Carl, féministe au masculin


L’égalité homme-femme reste un combat permanent, entre maintien des acquis et inégalités persistantes. Si être féministe peut être naturel pour les femmes, le suédois Carl Emmanuelsson se bat en tant que féministe pour les femmes et aussi pour vous, les hommes. Il est même le porte-parole du parti politique « Initiative Féministe » (en suédois : Feministiskt Initiativ).


Carl est porte-parole féministe
Carl est porte-parole féministe
Homme féministe pas féminin, Carl porte sa barbe, son alliance et son pull vert avec calme et bonhomie. Enfant, son intuition l’alerte sans la nommer sur une inégalité criante mais silencieuse : « J’ai toujours senti que quelque chose n’allait pas avec les bagarres et la violence dont les petits garçons usaient ». Étudiant en Histoire, il rentre en contact avec le mouvement féministe et les analyses théoriques du Genre, pour s'y voir révéler l’explication de son malaise.
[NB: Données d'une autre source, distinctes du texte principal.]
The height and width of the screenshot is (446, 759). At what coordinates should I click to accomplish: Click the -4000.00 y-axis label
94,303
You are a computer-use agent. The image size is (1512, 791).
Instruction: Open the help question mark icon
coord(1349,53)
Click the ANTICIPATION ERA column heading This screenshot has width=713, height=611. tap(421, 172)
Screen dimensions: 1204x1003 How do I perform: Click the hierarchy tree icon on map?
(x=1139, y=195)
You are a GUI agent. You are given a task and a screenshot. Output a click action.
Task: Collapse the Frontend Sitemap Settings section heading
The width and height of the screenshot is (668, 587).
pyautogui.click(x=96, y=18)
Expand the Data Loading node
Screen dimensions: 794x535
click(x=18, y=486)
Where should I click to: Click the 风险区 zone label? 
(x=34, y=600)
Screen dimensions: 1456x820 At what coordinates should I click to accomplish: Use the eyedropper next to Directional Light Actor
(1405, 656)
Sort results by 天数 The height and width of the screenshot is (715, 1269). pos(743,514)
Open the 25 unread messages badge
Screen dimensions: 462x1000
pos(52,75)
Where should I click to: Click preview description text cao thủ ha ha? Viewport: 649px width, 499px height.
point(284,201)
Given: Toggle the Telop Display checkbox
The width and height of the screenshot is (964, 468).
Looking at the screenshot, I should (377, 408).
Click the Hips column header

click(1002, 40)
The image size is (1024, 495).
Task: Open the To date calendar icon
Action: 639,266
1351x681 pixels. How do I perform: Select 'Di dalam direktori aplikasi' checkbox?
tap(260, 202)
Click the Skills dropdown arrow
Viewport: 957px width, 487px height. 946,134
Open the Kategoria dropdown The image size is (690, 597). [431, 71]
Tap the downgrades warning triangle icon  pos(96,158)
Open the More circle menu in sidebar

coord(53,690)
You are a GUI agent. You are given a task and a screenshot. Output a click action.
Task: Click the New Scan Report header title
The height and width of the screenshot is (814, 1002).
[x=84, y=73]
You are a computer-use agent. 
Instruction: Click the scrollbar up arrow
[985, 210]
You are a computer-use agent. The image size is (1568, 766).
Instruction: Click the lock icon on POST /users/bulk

En 2006, quand le parti féministe suédois « Initiative Féministe » débute, il épouse leur politique pour s’engager. Une sorte de "mariage pour tous" : « Je voulais vraiment prendre parti car je sens que, dans le futur, quand je parlerai à mes enfants, je ne voudrais pas qu’ils aient un salaire diminué, selon qu’ils soient fille ou garçon. (…) Éviter de se dire : " Oh, non, je n’ai rien fait ", car il y a encore des femmes qui sont moins payées que les hommes ! s’exclame-t-il comme s'il venait de l'apprendre. C’est quelque chose que j’avais besoin de faire, pour… changer le monde, sourit-il un peu gêné, enfin, pour en faire un meilleur endroit. »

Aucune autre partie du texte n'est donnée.